[Start of Attachment]
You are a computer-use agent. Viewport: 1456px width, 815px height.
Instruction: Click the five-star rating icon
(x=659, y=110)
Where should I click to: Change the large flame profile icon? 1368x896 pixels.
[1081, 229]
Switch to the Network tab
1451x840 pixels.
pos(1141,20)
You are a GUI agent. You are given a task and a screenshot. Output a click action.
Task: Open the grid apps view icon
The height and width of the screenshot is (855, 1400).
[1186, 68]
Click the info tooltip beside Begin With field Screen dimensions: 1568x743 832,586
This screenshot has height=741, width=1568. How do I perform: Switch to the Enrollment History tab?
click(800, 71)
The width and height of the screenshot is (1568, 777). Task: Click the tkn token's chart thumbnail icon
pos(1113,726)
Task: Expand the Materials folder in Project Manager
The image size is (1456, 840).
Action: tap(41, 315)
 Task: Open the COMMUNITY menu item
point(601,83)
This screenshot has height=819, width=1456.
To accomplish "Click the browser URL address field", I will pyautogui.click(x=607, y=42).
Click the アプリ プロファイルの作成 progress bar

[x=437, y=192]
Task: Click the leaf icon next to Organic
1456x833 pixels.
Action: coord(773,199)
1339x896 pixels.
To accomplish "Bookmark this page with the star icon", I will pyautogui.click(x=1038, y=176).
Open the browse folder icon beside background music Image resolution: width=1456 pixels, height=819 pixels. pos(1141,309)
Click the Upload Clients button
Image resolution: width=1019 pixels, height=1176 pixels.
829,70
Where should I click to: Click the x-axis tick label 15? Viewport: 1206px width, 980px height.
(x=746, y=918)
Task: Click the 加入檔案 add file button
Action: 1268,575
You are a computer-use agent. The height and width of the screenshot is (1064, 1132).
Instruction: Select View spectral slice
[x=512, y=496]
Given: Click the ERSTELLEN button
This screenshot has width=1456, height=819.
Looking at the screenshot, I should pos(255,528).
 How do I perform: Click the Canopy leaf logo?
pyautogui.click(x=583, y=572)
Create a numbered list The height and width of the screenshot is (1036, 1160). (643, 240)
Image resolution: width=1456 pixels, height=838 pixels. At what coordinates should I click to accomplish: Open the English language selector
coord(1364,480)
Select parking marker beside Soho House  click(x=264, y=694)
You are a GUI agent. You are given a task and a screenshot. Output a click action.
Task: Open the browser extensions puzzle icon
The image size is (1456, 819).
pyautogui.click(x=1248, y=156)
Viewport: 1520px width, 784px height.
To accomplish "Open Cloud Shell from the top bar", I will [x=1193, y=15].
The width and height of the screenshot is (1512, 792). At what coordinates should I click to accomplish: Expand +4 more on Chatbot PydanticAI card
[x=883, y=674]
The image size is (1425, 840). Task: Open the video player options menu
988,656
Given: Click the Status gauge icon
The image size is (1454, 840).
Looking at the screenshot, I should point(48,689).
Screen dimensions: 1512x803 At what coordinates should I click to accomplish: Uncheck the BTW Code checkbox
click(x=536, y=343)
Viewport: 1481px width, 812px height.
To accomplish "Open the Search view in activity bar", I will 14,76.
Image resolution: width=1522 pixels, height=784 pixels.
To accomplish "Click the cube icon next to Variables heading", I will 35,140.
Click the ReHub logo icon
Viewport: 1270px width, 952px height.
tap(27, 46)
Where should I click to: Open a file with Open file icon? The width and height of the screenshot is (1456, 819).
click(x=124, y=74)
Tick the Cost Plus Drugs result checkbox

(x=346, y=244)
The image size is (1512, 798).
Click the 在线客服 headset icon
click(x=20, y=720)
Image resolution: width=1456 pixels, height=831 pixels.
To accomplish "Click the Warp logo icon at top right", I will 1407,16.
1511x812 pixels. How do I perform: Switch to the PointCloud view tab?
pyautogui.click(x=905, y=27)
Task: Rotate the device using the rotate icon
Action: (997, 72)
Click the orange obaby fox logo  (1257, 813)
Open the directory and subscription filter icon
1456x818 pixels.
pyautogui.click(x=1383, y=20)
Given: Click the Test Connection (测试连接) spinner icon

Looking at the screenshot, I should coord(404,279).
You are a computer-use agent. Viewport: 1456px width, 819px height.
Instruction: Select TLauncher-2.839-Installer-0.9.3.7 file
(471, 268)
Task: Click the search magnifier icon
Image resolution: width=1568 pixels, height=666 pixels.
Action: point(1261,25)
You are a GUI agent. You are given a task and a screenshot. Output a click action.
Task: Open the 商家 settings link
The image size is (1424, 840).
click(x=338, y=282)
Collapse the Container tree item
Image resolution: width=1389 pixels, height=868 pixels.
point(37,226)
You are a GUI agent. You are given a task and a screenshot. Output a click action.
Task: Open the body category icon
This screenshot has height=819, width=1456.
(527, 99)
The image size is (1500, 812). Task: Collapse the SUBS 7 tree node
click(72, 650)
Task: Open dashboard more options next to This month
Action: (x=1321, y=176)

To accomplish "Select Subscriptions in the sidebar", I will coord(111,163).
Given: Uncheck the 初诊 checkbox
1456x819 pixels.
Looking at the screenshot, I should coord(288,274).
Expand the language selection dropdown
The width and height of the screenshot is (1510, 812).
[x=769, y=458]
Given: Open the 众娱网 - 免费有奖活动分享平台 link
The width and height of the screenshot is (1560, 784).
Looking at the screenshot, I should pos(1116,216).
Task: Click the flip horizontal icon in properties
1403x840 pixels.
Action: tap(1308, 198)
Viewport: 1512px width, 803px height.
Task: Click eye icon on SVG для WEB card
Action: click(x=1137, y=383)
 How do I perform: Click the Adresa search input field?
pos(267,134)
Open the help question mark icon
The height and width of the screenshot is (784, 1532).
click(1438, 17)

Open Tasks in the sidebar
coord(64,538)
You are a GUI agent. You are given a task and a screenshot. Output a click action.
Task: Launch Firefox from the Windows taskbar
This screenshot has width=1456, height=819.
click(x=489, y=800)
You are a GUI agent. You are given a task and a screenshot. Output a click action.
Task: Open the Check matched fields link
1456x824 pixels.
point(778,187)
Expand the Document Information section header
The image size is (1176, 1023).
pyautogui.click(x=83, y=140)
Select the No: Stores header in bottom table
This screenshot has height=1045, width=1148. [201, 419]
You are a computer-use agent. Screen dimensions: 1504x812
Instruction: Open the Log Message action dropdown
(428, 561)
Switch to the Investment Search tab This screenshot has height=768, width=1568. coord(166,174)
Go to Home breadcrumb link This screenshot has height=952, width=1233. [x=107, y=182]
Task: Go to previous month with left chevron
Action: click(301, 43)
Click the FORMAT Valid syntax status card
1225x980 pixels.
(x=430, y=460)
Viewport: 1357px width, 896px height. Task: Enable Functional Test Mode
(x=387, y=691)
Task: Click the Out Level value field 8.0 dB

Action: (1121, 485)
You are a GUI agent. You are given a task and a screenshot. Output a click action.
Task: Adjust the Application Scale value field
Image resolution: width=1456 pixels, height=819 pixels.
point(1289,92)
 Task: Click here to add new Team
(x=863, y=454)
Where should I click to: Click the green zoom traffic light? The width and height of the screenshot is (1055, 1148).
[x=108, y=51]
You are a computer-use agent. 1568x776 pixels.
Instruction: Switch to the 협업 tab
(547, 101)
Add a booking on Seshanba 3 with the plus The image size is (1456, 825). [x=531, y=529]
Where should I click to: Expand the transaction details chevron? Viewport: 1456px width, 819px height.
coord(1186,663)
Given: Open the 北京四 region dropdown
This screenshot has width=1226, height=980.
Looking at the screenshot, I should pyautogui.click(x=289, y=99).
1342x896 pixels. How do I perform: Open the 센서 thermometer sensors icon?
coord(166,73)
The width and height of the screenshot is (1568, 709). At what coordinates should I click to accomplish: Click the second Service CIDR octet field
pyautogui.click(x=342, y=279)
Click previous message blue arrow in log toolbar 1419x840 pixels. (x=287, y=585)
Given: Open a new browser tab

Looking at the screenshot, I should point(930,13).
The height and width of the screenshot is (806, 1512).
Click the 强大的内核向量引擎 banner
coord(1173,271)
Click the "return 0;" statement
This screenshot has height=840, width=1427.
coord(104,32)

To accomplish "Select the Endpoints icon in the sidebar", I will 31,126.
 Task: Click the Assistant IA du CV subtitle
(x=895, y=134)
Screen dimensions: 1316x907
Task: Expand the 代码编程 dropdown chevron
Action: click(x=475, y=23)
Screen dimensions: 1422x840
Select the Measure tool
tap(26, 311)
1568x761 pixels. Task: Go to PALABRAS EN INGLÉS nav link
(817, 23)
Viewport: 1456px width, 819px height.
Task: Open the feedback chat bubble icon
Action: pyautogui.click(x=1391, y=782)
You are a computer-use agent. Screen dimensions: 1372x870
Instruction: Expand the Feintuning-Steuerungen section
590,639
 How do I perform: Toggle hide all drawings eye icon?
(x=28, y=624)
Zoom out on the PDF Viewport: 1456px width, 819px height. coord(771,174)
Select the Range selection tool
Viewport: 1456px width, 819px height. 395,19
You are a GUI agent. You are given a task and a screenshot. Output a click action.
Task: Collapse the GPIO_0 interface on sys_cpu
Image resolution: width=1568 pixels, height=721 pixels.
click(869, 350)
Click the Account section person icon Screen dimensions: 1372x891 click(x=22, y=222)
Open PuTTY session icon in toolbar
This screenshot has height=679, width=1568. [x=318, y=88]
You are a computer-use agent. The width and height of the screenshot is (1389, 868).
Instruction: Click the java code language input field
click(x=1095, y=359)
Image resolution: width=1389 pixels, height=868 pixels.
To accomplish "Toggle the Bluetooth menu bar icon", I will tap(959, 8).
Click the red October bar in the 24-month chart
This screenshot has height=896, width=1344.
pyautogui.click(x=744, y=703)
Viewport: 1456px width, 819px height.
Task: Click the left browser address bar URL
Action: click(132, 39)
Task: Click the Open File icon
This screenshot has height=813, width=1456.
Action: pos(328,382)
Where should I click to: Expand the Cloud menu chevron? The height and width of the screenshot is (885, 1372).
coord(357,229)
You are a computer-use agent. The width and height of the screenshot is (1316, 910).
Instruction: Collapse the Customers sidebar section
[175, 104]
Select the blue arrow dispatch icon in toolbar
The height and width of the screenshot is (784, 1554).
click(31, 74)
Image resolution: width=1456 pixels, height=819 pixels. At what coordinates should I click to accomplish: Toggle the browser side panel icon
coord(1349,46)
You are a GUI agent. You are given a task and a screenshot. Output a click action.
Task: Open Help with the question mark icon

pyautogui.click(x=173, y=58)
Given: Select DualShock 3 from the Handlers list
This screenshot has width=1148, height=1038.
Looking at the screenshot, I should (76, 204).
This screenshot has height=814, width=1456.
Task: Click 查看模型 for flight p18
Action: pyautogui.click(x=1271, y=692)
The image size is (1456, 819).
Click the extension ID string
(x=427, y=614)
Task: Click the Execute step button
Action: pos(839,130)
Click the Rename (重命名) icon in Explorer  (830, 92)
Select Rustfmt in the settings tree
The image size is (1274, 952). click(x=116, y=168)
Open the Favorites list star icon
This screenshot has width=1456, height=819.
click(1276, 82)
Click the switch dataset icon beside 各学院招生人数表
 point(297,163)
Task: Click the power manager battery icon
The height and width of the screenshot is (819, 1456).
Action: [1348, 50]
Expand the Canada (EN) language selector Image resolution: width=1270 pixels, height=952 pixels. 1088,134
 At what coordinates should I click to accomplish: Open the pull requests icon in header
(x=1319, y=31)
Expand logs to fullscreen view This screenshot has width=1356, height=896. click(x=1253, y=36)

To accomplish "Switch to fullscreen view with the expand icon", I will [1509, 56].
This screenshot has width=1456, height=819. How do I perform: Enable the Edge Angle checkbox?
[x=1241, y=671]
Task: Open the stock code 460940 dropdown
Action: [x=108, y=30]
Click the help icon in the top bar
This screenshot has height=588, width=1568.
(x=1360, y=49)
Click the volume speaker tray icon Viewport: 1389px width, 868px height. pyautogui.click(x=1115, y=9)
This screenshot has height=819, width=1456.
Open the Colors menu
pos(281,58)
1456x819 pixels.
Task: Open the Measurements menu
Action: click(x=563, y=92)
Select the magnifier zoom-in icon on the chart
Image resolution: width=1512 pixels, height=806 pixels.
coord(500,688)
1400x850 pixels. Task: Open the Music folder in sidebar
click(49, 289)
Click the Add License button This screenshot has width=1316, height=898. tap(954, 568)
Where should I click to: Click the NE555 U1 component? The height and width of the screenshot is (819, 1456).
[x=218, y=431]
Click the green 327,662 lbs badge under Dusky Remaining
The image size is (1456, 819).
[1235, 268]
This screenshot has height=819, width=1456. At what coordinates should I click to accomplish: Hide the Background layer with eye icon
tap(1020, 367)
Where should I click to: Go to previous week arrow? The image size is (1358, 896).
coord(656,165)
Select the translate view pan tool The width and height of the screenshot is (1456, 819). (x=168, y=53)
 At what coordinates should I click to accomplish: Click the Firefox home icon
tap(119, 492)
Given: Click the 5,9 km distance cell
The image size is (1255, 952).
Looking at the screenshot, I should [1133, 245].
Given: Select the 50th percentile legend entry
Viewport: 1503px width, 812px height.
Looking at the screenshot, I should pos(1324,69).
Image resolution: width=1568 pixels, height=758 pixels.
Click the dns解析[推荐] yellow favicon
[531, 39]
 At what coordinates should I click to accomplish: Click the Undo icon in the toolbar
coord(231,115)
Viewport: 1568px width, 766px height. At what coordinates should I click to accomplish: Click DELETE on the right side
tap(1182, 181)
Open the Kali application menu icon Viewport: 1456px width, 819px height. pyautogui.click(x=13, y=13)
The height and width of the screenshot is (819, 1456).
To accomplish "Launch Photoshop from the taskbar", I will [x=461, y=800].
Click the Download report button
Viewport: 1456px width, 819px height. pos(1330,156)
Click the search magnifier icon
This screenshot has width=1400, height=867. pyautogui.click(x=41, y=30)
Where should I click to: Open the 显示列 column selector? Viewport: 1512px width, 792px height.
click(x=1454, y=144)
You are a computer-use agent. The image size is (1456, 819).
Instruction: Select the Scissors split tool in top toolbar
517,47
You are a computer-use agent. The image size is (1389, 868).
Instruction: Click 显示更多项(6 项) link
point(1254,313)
[End of Attachment]
Exercise details: Please copy each line of the material that contains the word "computer".

Response area:
You are a computer-use agent. Viewport: 1456px width, 815px height.
You are a computer-use agent. The height and width of the screenshot is (1064, 1132).
You are a computer-use agent. Viewport: 1456px width, 819px height.
You are a computer-use agent. Screen dimensions: 1504x812
You are a computer-use agent. 1568x776 pixels.
You are a computer-use agent. Screen dimensions: 1372x870
You are a computer-use agent. The width and height of the screenshot is (1389, 868).
You are a computer-use agent. The width and height of the screenshot is (1316, 910).
You are a computer-use agent. The image size is (1456, 819).
You are a computer-use agent. The image size is (1389, 868).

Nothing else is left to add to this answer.